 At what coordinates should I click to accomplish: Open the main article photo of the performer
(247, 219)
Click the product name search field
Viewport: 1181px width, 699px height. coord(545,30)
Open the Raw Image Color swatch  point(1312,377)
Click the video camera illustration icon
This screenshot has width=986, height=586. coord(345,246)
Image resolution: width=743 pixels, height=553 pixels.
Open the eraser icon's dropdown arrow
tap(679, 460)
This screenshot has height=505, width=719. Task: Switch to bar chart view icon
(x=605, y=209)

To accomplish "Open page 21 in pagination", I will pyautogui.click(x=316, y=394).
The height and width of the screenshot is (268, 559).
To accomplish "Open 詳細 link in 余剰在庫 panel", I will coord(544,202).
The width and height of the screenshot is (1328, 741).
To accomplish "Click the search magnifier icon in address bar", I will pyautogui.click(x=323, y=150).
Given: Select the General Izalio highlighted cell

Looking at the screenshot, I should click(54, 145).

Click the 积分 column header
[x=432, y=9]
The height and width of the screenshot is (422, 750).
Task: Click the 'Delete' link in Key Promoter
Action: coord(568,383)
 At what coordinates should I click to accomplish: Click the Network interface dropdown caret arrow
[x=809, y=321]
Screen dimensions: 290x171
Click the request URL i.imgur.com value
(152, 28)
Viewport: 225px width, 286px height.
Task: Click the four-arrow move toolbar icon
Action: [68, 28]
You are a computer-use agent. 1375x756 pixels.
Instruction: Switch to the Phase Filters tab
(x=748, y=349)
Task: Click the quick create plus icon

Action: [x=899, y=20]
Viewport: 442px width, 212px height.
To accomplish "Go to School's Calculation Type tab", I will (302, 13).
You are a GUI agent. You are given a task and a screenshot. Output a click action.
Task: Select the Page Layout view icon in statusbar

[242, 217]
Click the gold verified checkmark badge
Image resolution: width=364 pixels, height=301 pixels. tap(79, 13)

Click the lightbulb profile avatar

* TASK TO CARRY OUT *
Can you duplicate the listing above, starting with the line that contains "Open the Raw" and going on through the line that contains "tap(679, 460)"?

* TASK RESPONSE *
Open the Raw Image Color swatch  point(1312,377)
Click the video camera illustration icon
This screenshot has width=986, height=586. coord(345,246)
Image resolution: width=743 pixels, height=553 pixels.
Open the eraser icon's dropdown arrow
tap(679, 460)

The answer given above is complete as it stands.